- **Text excerpt**
^^^^^^^^^^^^^^^^
Fort Worth’s First Baptist Church was founded in 1867 by Reverends W. W. Mitchell and Asa Fitzgerald. Fort Worth’s first Baptist church remained Fort Worth’s only Baptist church until September 1882.
That’s when, B. F. Riley writes in History of the Baptists of Texas, “Major [W. E.] Penn [an evangelist from Jefferson] held a remarkable meeting at Fort Worth, and before quitting the city was instrumental in constituting a new church, which was first named the Southside Church . . .”
“Remarkable” indeed. After that meeting a group of First Baptist Church members not only left the church to form a new church but also took First Baptist’s pastor with them!
That pastor was John Smith Gillespie. Gillespie was born in Pennsylvania in 1820. In 1848 he was licensed to preach in Kentucky. From 1853 to 1877 he pastored churches in Indiana and Ohio, during which time among the converts he baptized were his parents.
In 1878 Gillespie became pastor of First Baptist Church of Fort Worth, which at the time was located on Throckmorton Street.
As the year 1883 began, Gillespie and his breakaway congregation named their new church “South Side Baptist” with plans to build a home south of the Texas & Pacific reservation.
By one account the organizers of the new church broke away from First Baptist because they wanted to more aggressively proselytize local sinners.
And the new church put its tithe where its mouth was: It located its first home in Fort Worth’s Sin Central: Hell’s Half Acre. While saving money to build its permanent home, the congregation worshipped in rented space “opposite the drug store of E.M. Wells.” Wells owned a drugstore at 1600 Houston Street in the southern end of the Acre.
As this 1885 map shows, “opposite the drug store of E.M. Wells” places the church upstairs over the Barr & Lane grocery store at 1601 Houston. See that “Female Boarding” across West 15th Street? “Female boarding [house]” was a euphemism for “brothel.” In addition to a brothel, the new church’s neighbors included two saloons (“Sal.” on map). (Also note “Chinese laundry” and “colored lodge.” Fort Worth’s small Asia-American community was confined to the Acre. The African-American community was confined to the Acre and the eastern edge of town.) The church and brothel were located at the southwest corner of today’s Water Gardens.
But early in 1885 the congregation bought a lot on Broadway Avenue at St. Louis Avenue. The congregation continued to pass the plate for the building fund and by April 1886 had built its new home. Finally South Side Baptist Church was on the South Side!
This photo of the new church building was taken by David Swartz. (Photo from University of Texas at Arlington Star-Telegram Collection.)
^^^^^^^^^^^^^^^^
- **Dataset**
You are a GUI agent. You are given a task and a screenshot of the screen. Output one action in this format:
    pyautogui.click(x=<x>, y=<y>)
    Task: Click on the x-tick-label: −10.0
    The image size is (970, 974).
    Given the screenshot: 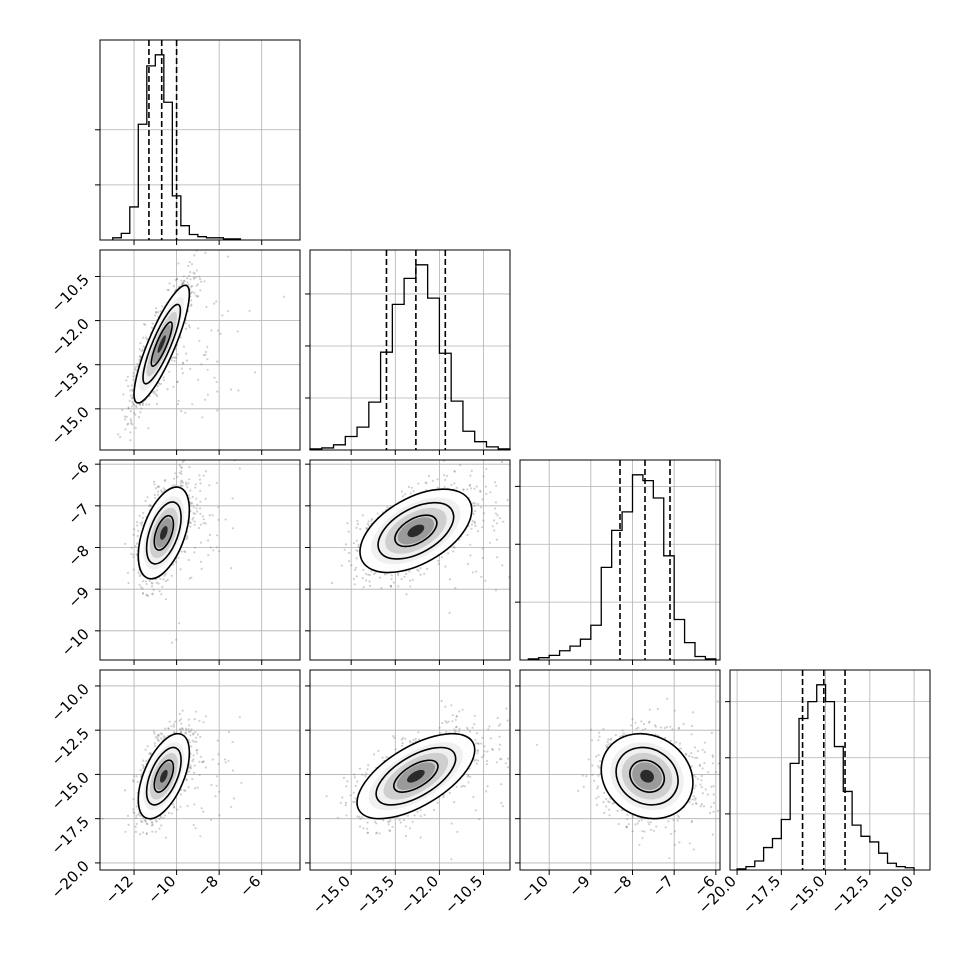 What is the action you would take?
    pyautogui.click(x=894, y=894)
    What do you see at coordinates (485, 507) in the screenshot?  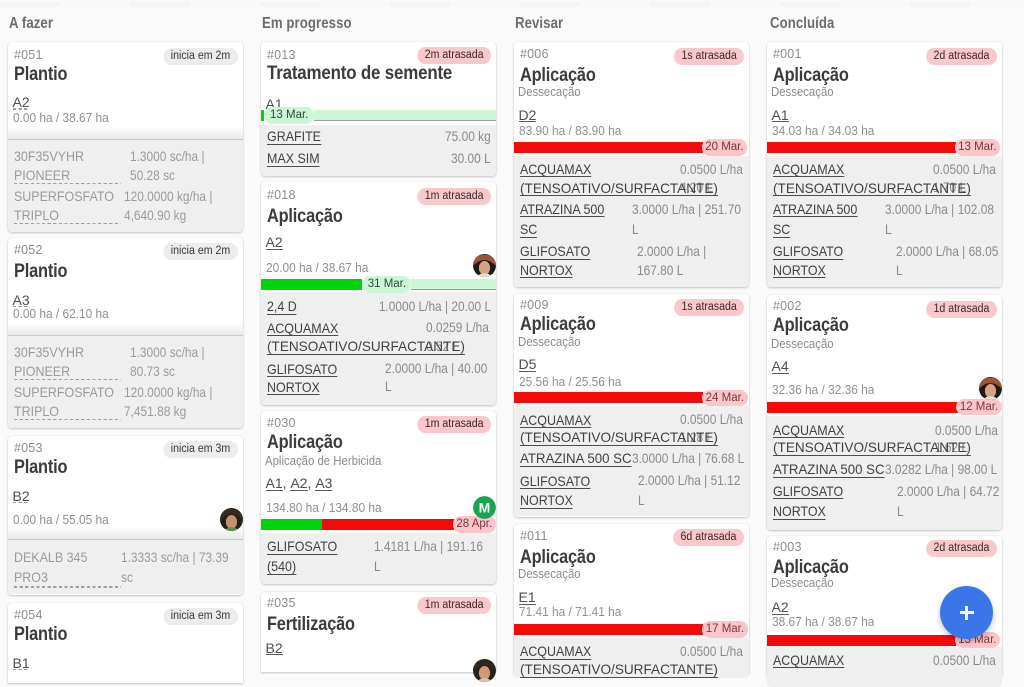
^^^^^^^^^^^^^^^^
- **Using the information**
- a) In the South Side Baptist Church history, in what year did John Smith Gillespie become pastor of First Baptist Church of Fort Worth?
- b) Write out the passage of the South Side Baptist Church history starting at "As the year" and ending at "of the Acre.".

- **Answers to this exercise**
- a) 1878

- b)
As the year 1883 began, Gillespie and his breakaway congregation named their new church “South Side Baptist” with plans to build a home south of the Texas & Pacific reservation.
By one account the organizers of the new church broke away from First Baptist because they wanted to more aggressively proselytize local sinners.
And the new church put its tithe where its mouth was: It located its first home in Fort Worth’s Sin Central: Hell’s Half Acre. While saving money to build its permanent home, the congregation worshipped in rented space “opposite the drug store of E.M. Wells.” Wells owned a drugstore at 1600 Houston Street in the southern end of the Acre.